**Exercise details**
Each entry should be given again exactly, with any image left out.

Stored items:
* * * * * * * * *

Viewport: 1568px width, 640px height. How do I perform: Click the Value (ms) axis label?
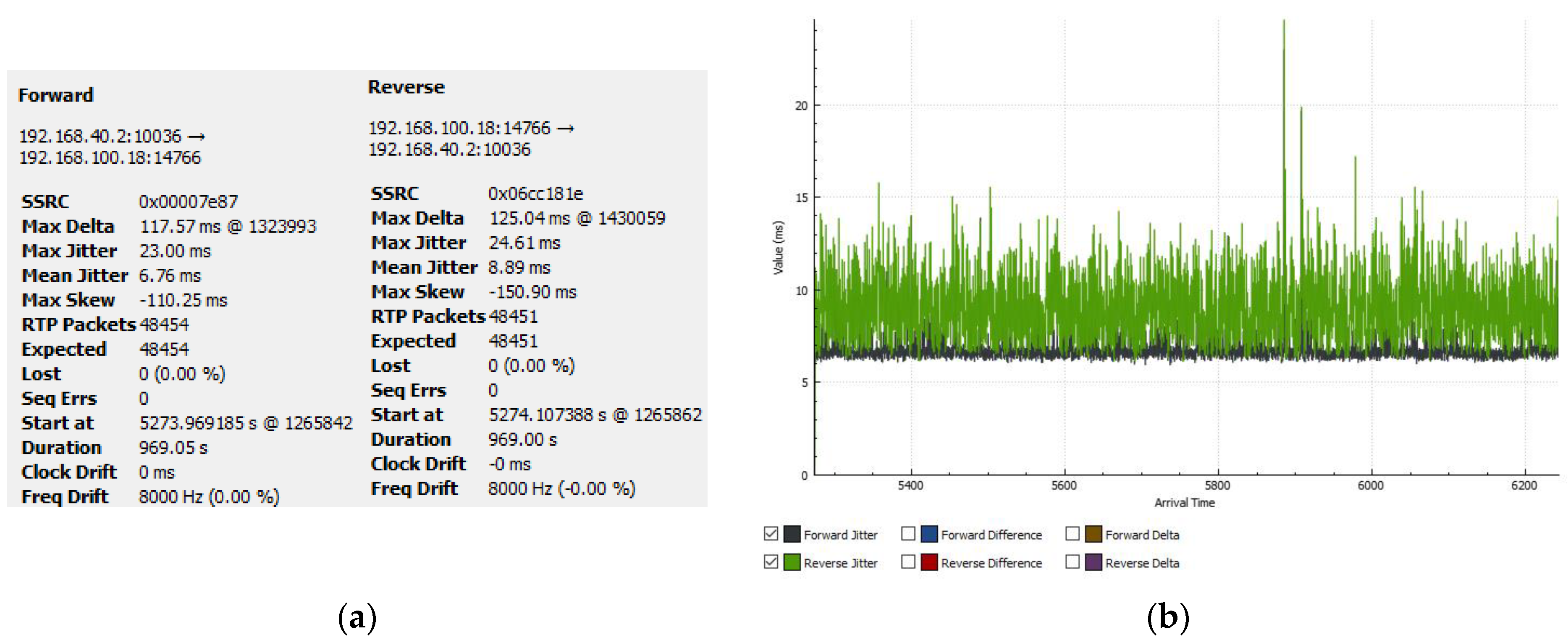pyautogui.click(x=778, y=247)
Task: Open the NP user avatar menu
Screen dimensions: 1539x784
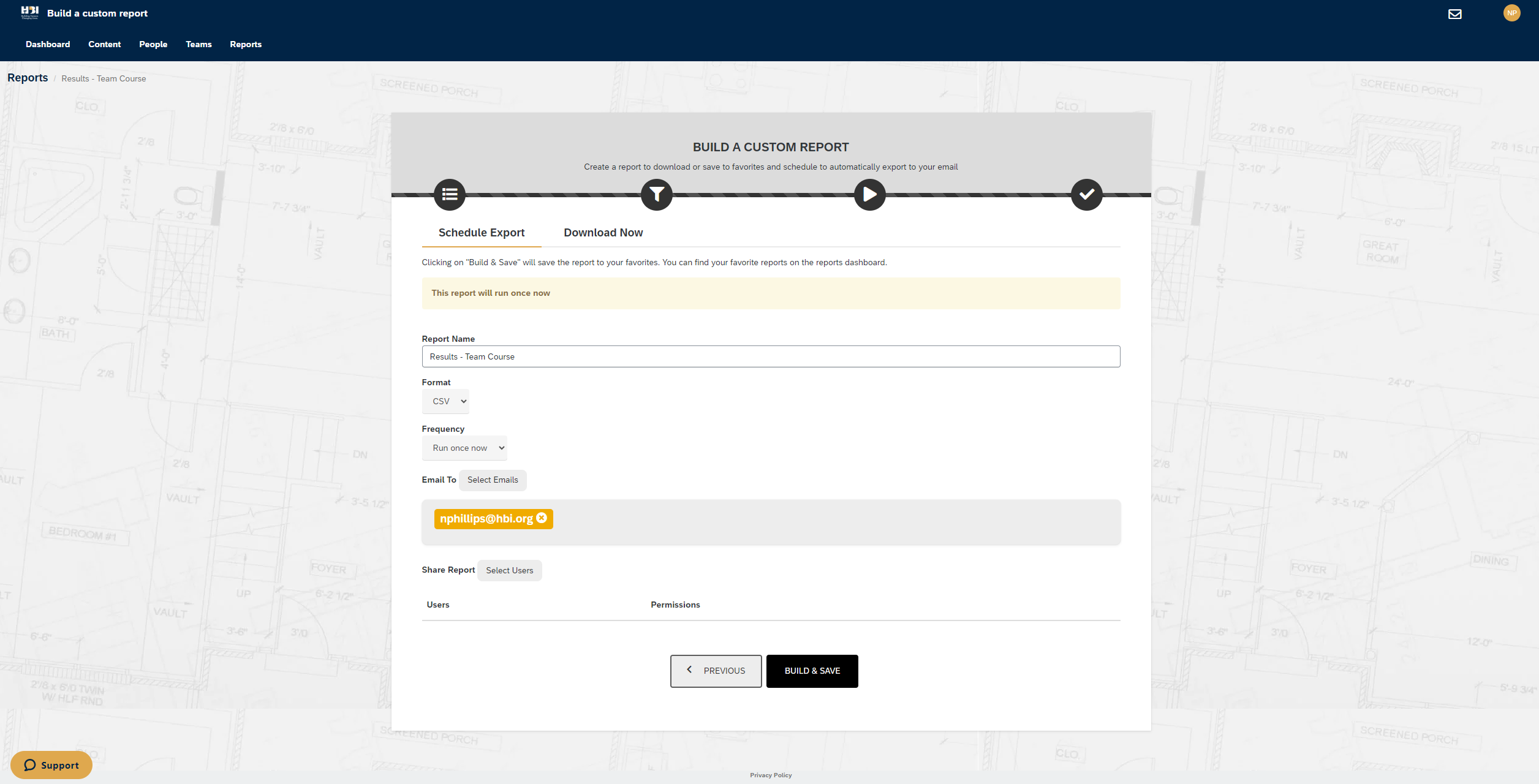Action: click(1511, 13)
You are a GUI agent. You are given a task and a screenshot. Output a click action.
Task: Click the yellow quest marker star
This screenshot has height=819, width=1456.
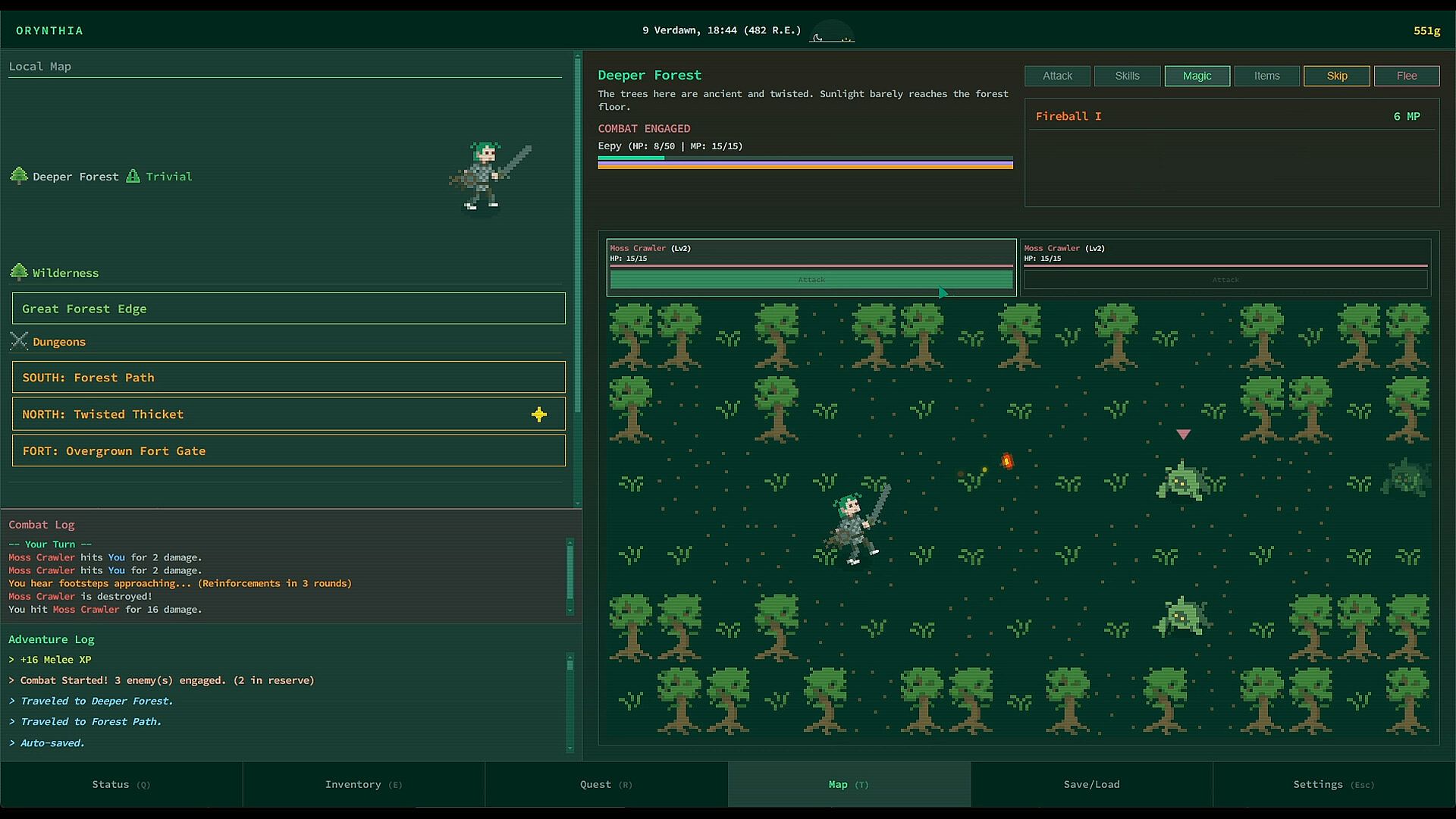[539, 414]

* * * * * * * * *

**Exercise output**
Viewport: 1568px width, 640px height. How do I perform: Click the Value (ms) axis label?
pyautogui.click(x=778, y=247)
Task: Open the NP user avatar menu
Screen dimensions: 1539x784
Action: click(1511, 13)
You are a GUI agent. You are given a task and a screenshot. Output a click action.
Task: Click the yellow quest marker star
This screenshot has height=819, width=1456.
[539, 414]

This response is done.